Sowas haben wir schon implementiert. Hier ein Bsp: 

Die zahl in den [] Klammern, sagt wie oft das Vorkommen dort zu finden ist.
Echtsilberablagerung  => http://www.blasc.de/?o=75


----------



## Trauer (5. Februar 2006)

Nein das meinte ich nicht, 
hier mal ein beispiel das meine Ansicht gut darstellen sollte: 


Also, hier zu lesen ist ja das in Westfall 37 Silbervorkommen sein sollen, diese 37 stellen überschneiden sich aber alle mit den 111 Kupfervorkommen in Westfall. 

Ich möchte in diesem fall wissen: Wie oft ist an den besagten Plätzen ein Silbervorkommen- und wie oft ist an diesen Plätzen ein Kupfervorkommen enthalten. 

Grund: Wenn ich (wie an meinem beispiel) hier auf blasc schaue wo ich bin, und dann anschaue ob da silbervorkommen sind, aber immer nur Kupfer finde auf den Plätzen dann irretiert mich das ein wenig, ich möchte halt einfach nur wissen, wie oft ist in Westfall was zu finden... 

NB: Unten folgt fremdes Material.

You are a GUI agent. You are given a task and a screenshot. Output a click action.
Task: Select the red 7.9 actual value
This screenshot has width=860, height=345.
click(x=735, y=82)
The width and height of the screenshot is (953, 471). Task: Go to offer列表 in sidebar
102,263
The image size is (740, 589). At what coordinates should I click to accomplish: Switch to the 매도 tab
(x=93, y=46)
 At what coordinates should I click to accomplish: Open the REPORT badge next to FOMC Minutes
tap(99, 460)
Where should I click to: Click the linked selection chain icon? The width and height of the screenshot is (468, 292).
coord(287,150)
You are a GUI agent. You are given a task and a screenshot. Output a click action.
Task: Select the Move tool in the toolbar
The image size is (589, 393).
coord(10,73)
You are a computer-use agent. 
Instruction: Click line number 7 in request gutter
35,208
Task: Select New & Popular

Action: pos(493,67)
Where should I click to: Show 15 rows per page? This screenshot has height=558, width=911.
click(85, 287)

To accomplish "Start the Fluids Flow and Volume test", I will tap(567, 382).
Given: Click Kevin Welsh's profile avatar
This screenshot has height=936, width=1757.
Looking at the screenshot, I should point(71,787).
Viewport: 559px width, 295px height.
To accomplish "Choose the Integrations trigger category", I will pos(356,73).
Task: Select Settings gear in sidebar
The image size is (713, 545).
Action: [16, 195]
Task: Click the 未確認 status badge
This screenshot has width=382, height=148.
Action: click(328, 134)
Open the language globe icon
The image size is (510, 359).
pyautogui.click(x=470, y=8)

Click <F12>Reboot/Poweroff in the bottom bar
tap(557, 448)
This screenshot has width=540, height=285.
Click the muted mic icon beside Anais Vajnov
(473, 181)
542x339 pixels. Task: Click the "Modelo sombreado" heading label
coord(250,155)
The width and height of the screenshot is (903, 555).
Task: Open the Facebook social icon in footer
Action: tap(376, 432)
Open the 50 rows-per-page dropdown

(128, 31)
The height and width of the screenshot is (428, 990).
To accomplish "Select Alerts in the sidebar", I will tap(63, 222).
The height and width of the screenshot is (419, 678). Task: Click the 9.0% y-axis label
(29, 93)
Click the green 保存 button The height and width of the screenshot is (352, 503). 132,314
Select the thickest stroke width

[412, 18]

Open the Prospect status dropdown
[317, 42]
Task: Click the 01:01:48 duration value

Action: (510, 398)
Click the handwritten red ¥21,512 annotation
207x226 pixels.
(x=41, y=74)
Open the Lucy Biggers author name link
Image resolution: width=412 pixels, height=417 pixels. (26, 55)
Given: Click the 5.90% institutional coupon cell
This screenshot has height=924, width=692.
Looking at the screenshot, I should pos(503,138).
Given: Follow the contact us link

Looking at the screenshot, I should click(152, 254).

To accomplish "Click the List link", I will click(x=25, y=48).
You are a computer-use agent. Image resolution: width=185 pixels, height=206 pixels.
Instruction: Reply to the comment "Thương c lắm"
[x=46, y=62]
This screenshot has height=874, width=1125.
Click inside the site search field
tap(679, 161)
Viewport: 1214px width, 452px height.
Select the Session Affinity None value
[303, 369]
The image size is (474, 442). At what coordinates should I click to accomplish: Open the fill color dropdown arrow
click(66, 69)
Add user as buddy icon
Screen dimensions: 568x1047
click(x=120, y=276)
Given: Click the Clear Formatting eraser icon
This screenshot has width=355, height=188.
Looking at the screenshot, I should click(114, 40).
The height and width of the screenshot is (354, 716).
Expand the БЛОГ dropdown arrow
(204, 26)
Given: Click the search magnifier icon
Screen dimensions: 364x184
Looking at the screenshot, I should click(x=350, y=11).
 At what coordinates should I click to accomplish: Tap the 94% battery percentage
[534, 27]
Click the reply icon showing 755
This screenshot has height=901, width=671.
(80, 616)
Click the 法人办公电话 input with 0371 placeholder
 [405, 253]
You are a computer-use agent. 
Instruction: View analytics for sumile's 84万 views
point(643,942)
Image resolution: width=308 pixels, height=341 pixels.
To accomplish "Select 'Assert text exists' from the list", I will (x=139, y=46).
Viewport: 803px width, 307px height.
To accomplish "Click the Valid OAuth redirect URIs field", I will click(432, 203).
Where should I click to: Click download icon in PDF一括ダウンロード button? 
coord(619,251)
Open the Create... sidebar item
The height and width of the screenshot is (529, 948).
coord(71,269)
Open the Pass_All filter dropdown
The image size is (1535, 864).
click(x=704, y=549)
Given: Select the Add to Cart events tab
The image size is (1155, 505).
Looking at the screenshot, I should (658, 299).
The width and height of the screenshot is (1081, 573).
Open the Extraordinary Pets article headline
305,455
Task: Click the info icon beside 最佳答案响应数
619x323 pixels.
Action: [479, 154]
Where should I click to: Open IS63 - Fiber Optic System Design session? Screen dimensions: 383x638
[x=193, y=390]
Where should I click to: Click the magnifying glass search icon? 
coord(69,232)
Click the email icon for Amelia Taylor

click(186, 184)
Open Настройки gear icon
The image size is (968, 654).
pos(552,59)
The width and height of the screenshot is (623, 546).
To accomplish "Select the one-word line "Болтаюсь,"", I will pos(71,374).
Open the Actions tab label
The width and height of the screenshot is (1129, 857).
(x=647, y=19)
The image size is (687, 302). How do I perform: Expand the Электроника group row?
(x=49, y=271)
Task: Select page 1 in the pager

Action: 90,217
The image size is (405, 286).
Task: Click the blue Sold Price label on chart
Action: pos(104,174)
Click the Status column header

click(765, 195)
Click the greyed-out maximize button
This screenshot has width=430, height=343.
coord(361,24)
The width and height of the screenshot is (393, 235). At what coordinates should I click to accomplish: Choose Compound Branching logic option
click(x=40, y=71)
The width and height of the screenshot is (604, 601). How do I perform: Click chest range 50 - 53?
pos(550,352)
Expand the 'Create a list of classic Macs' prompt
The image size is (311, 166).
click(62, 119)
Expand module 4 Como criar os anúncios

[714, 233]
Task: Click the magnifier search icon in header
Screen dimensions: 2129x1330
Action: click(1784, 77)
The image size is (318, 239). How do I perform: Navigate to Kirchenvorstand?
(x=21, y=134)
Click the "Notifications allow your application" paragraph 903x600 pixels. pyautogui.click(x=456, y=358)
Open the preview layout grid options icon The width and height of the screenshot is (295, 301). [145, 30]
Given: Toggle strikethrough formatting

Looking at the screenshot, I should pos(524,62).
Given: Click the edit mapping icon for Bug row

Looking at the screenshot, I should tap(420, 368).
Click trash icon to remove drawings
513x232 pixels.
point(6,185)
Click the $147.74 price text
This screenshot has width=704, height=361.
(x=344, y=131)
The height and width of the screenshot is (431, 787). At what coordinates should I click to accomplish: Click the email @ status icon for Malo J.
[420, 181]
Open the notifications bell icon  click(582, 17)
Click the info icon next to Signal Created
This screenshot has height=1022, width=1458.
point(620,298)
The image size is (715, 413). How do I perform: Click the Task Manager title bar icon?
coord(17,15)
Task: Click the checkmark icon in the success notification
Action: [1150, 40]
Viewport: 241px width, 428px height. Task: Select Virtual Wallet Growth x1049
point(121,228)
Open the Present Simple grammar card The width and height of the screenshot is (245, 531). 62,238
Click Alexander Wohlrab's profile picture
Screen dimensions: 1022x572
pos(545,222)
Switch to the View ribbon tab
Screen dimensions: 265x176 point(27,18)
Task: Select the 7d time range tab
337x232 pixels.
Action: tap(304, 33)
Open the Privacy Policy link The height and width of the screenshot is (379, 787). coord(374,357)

Beispie: in Westfall sind:
111 Kupfer sind zu 60% an den stellen
37 Silber sind zu 10% an den stellen
53 Zinn sind zu 30% an den stellen


----------



## Crowley (5. Februar 2006)

Mit der Zone hat das nichts zu tun. Silber erscheint halt zufällig an einer Stelle, wo sonst Kupfer zu finden ist, Gold anstelle von Zinn und Echtsilber anstelle von Mithril. Du hast da an jeder Stelle die gleiche Chance.


----------



## Trauer (5. Februar 2006)

Und ich will wissen wann halt zufällig an diesen Stellen Silber ist und wann Kupfer.


----------



## qramf (5. Februar 2006)

wolltest du dafuer zeit und datum haben? oO


----------



## Trauer (5. Februar 2006)

Ne Prozente reichen doch völlig


----------



## Crowley (6. Februar 2006)

Leider kann man das nicht so genau sagen, da wir keine Infos haben, wie oft Erzablagerungen erscheinen, sondern nur wie oft diese Abgebaut wurden. Zum Beispiel haben wurde laut unserer Datenbank ca. 20x mehr Kupfer abgebaut als Silber. Daraus könnte man jetzt schließen, dass an einer Kupferstelle mit ungefähr 5% Wahrscheinlichkeit ne Silbermine spawnt. Wie genau diese Schätzung allerdings ist kann ich nicht sagen.


----------



## Trauer (11. Februar 2006)

Ok, damit hat sich dann meine frage erledigt


----------